L’ancien Premier ministre haïtien Claude Joseph, aujourd’hui président du parti EDE, était accompagné de trois proches collaborateurs : Marc Antoine Berthier, ancien ministre de la Défense, Géraldine Lucéa Laurent, responsable du mouvement Fanm EDE, et le coordonnateur de la Jeunesse EDE.
Revenu d’Espagne, où il intervenait au Global Youth Leadership Forum de Santander, Claude Joseph a profité de son passage à Paris pour échanger avec les membres d’EDE France et quelques sympathisants.
Un rendez-vous discret sous tension
Si le discours officiel met en avant un moment d’« échanges constructifs autour d’une vision d’Haïti durable », la tenue de cette rencontre n’a pas fait l’unanimité.
Plusieurs membres de la diaspora avaient exprimé, sur les réseaux sociaux et dans certaines associations, leur refus catégorique de voir revenir sur le devant de la scène des acteurs politiques considérés comme coresponsables de l’effondrement de l’État haïtien.
Pour ces citoyens, Claude Joseph incarne cette génération de dirigeants qui, de gouvernement en gouvernement, ont promis la rupture sans jamais la concrétiser.
« Ils se présentent comme porteurs de changement, mais ils sont issus du même système qui a plongé le pays dans le chaos », dénonce un membre d’un collectif haïtien basé en région parisienne.
Une défiance persistante envers la classe politique
Malgré cette contestation, la rencontre s’est déroulée dans le calme, sans heurts, dans la salle prêtée par la mairie du 17ᵉ arrondissement.
Claude Joseph a profité de l’occasion pour remercier ses partisans :
« Je tiens à adresser mes plus sincères remerciements aux membres et sympathisants du Parti EDE en France pour l’accueil chaleureux qui m’a été réservé.

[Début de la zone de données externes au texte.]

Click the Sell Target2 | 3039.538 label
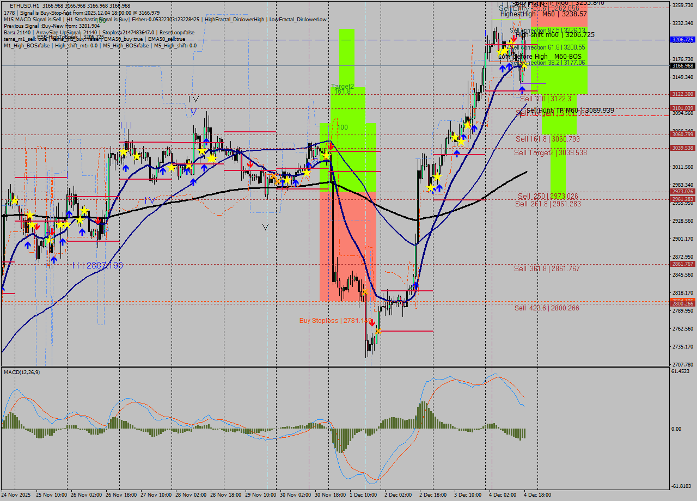Screen dimensions: 697x501 (x=550, y=152)
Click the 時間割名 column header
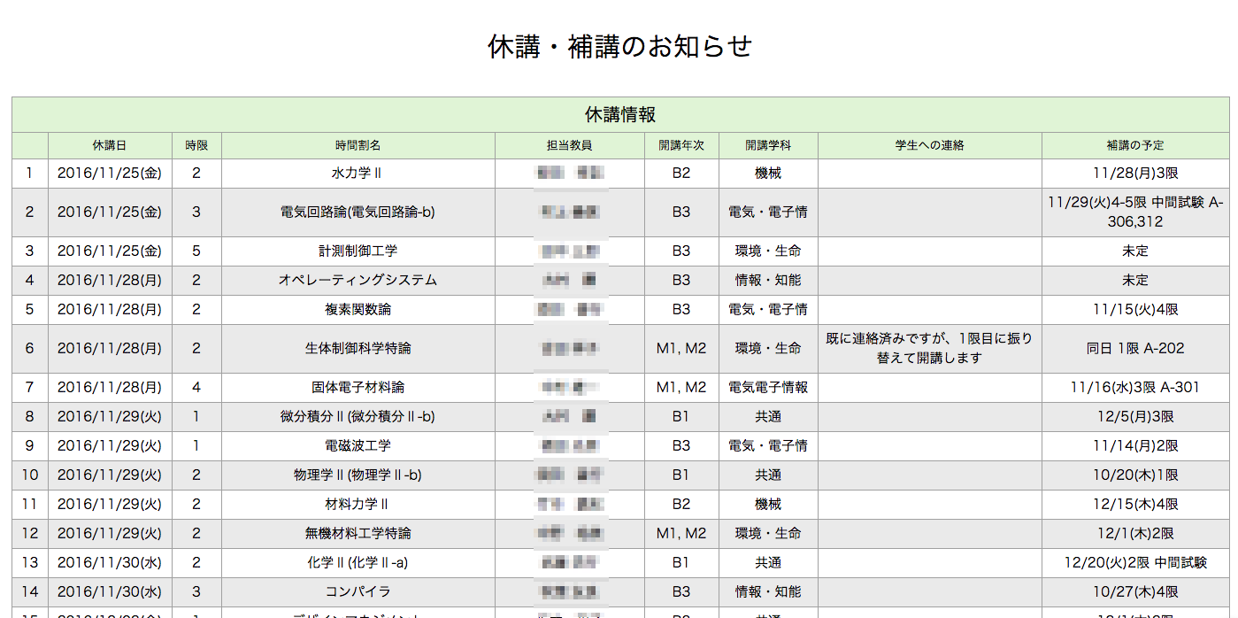The width and height of the screenshot is (1238, 618). pyautogui.click(x=358, y=145)
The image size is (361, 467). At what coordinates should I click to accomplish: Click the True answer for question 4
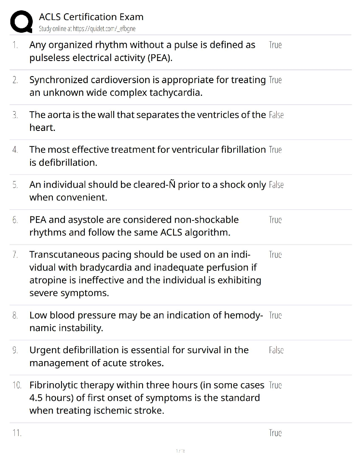(275, 150)
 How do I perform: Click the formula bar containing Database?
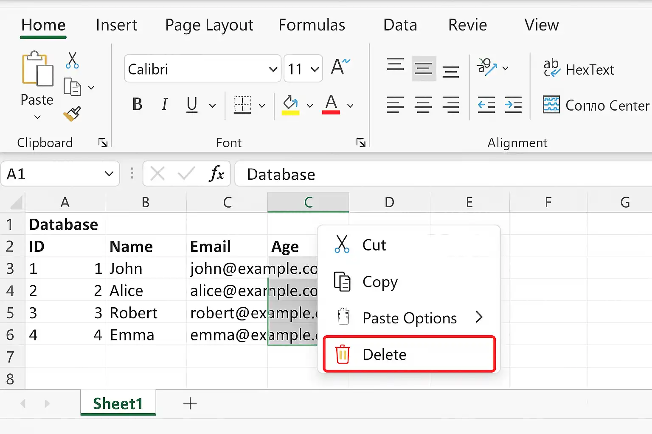(x=443, y=174)
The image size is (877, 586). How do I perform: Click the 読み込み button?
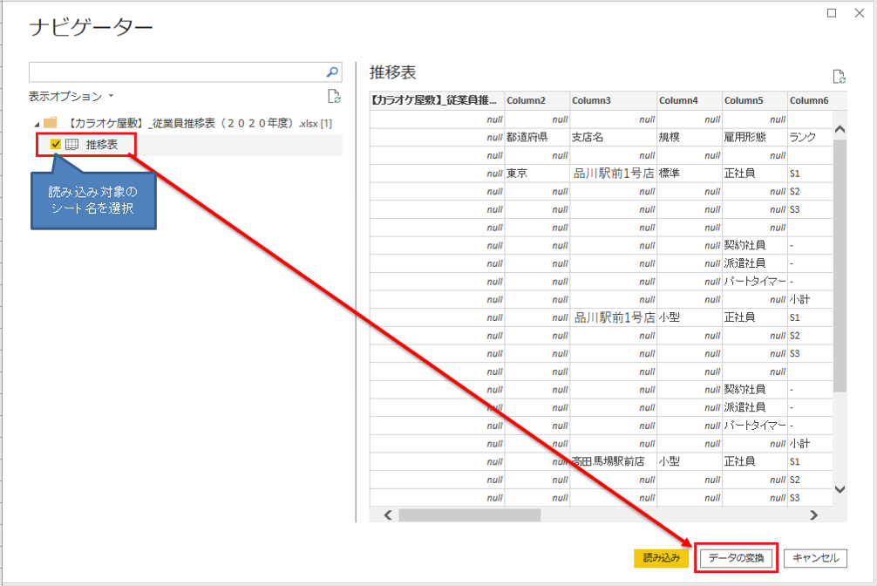(x=662, y=557)
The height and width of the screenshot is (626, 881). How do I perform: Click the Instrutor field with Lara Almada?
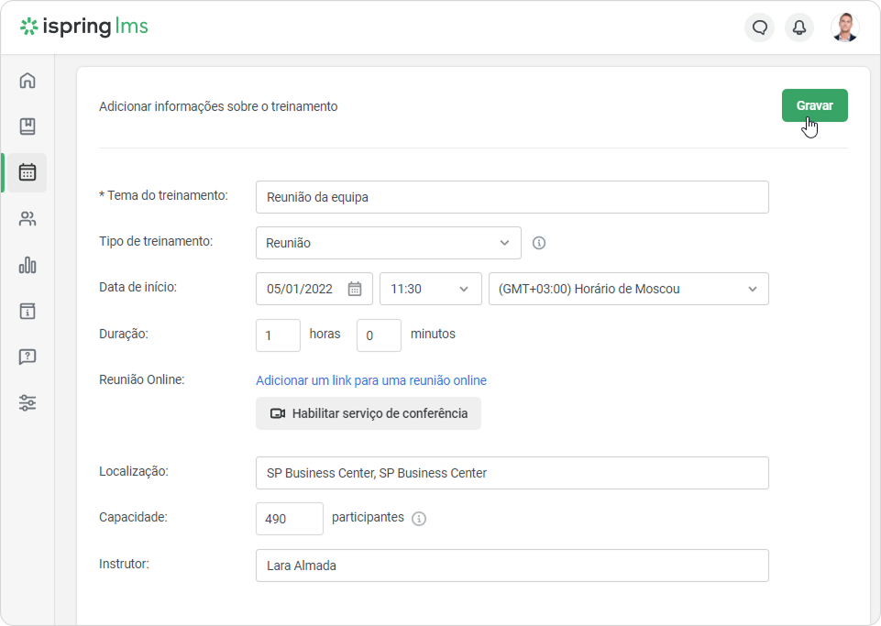click(512, 566)
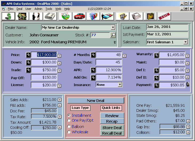Image resolution: width=195 pixels, height=141 pixels.
Task: Click the green printer toolbar icon
Action: [x=65, y=16]
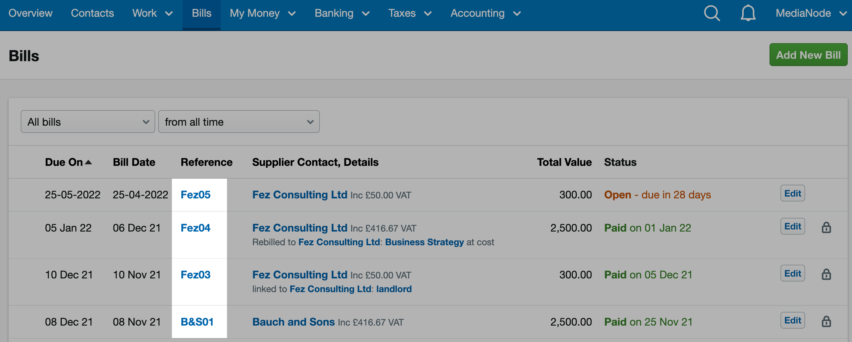The height and width of the screenshot is (342, 852).
Task: Open the 'from all time' date filter
Action: (239, 122)
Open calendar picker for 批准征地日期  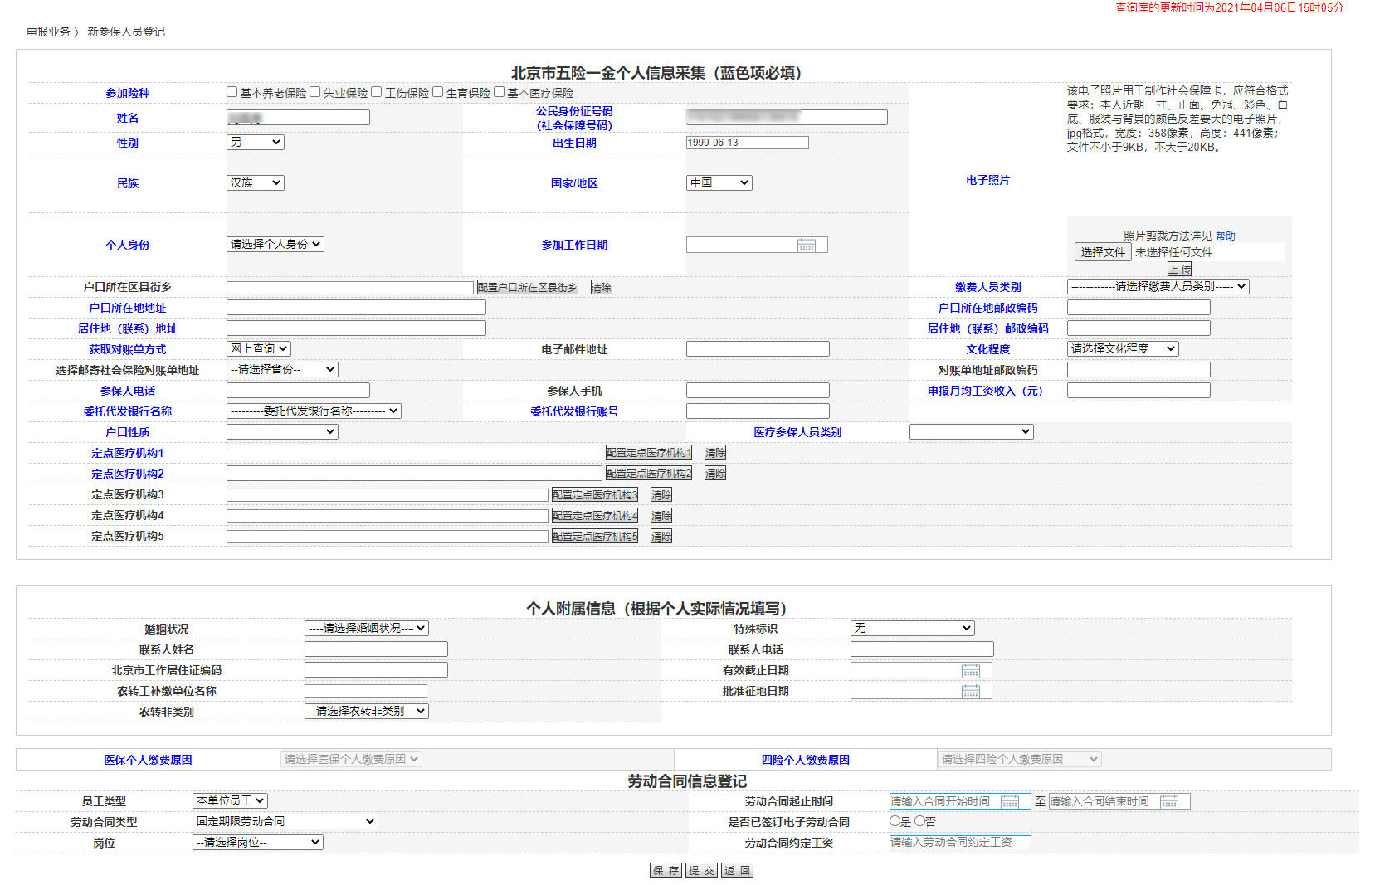tap(970, 692)
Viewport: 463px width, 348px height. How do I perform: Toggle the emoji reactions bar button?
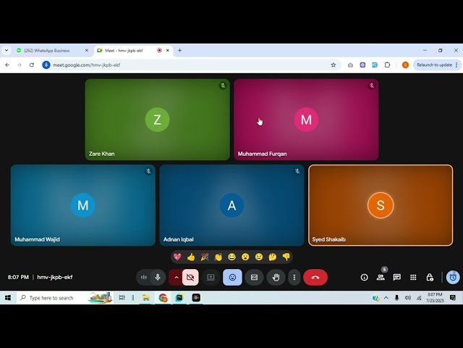tap(232, 277)
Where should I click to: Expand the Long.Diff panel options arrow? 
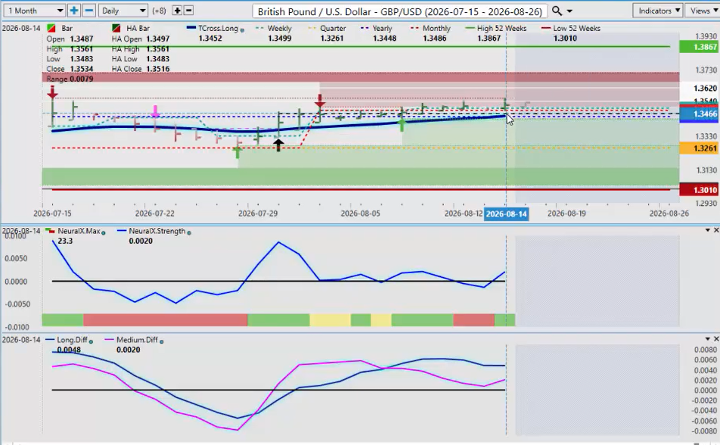pos(708,339)
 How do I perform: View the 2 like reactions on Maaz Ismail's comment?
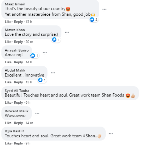94,19
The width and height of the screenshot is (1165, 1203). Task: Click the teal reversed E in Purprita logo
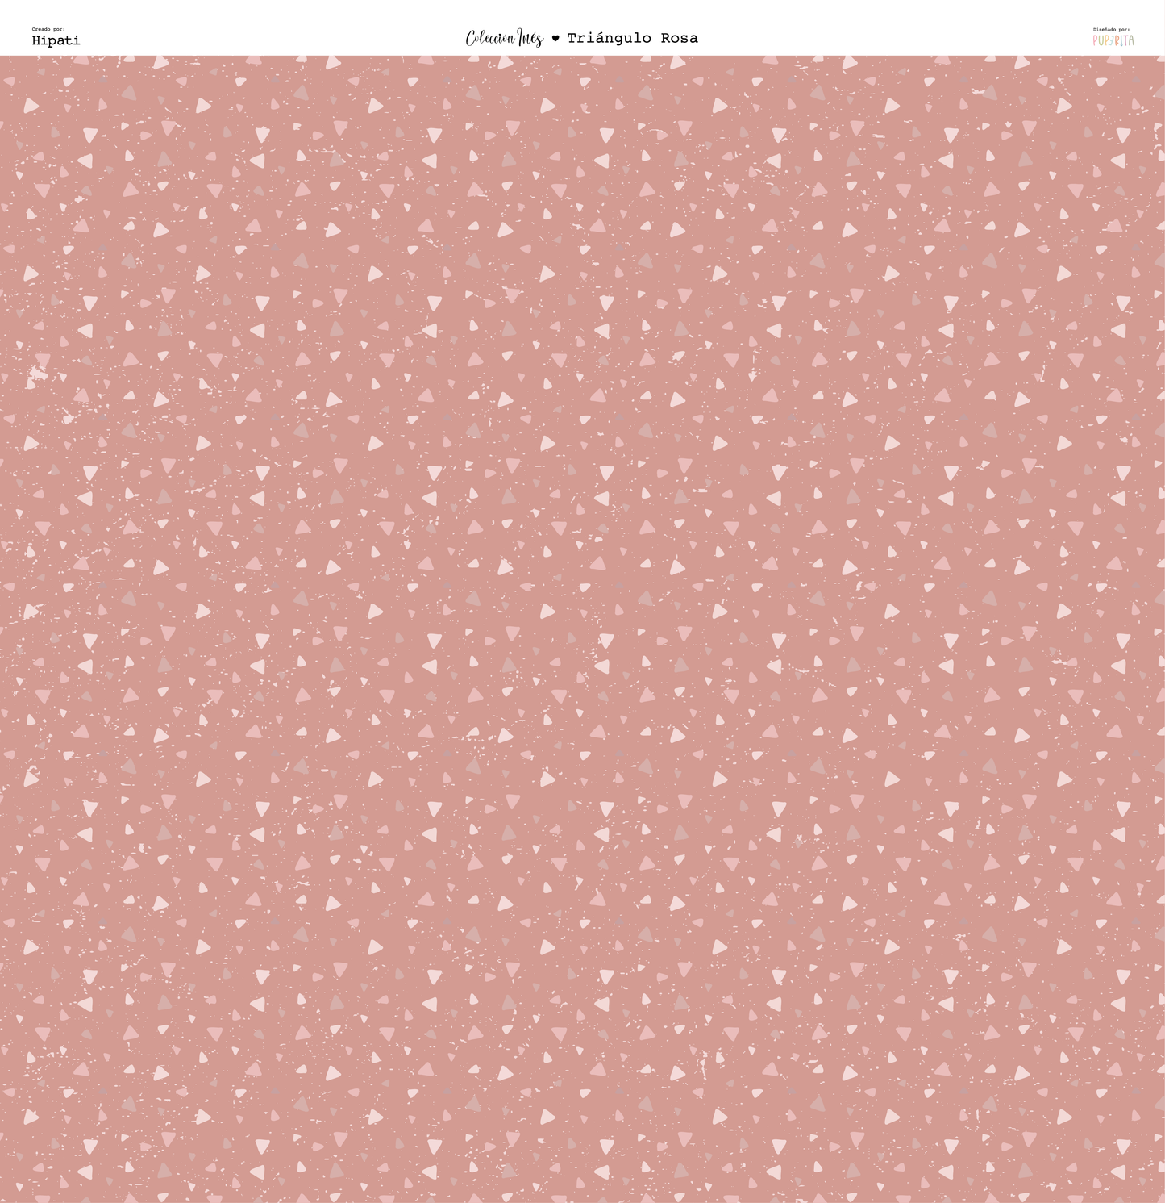click(x=1112, y=40)
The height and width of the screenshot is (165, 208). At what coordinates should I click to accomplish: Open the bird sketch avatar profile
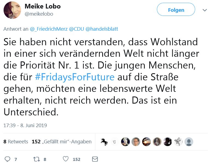178,142
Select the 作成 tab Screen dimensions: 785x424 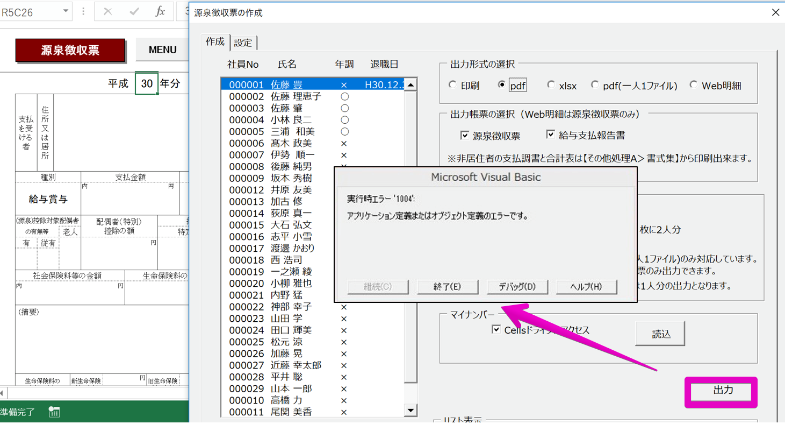[215, 41]
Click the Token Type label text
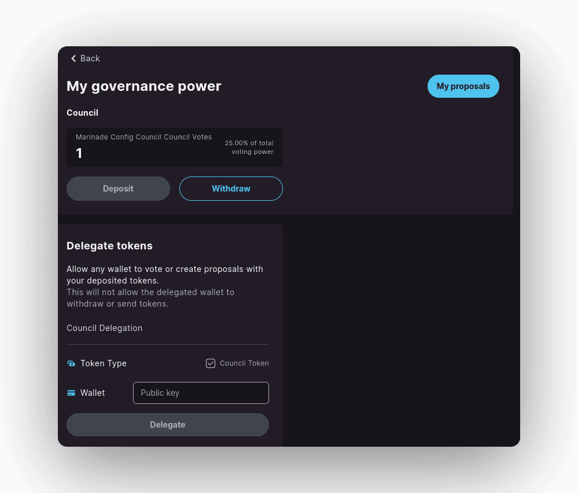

Les échanges fructueux […] ont mis en lumière l’engagement profond de nos compatriotes de la diaspora », a-t-il écrit sur X (ex-Twitter).
Mais derrière ces mots policés, la fracture entre la classe politique traditionnelle et une population épuisée par des décennies d’échecs reste béante.
Nombreux sont ceux, dans la diaspora comme en Haïti, qui ne croient plus aux discours des anciens dirigeants, qu’ils soient de passage à Paris, à Montréal ou à New York.
Une image à reconstruire
Cette rencontre, tenue sous le sceau de la discrétion, montre que Claude Joseph tente de maintenir son réseau international et de préparer une éventuelle présence lors des prochaines élections.
Mais la tâche s’annonce ardue : dans une Haïti en crise profonde, la parole politique a perdu toute crédibilité.
Et, comme le rappellent de plus en plus de voix dans la diaspora, le renouveau ne pourra venir que de visages neufs, portés par une autre éthique et une autre vision du pouvoir.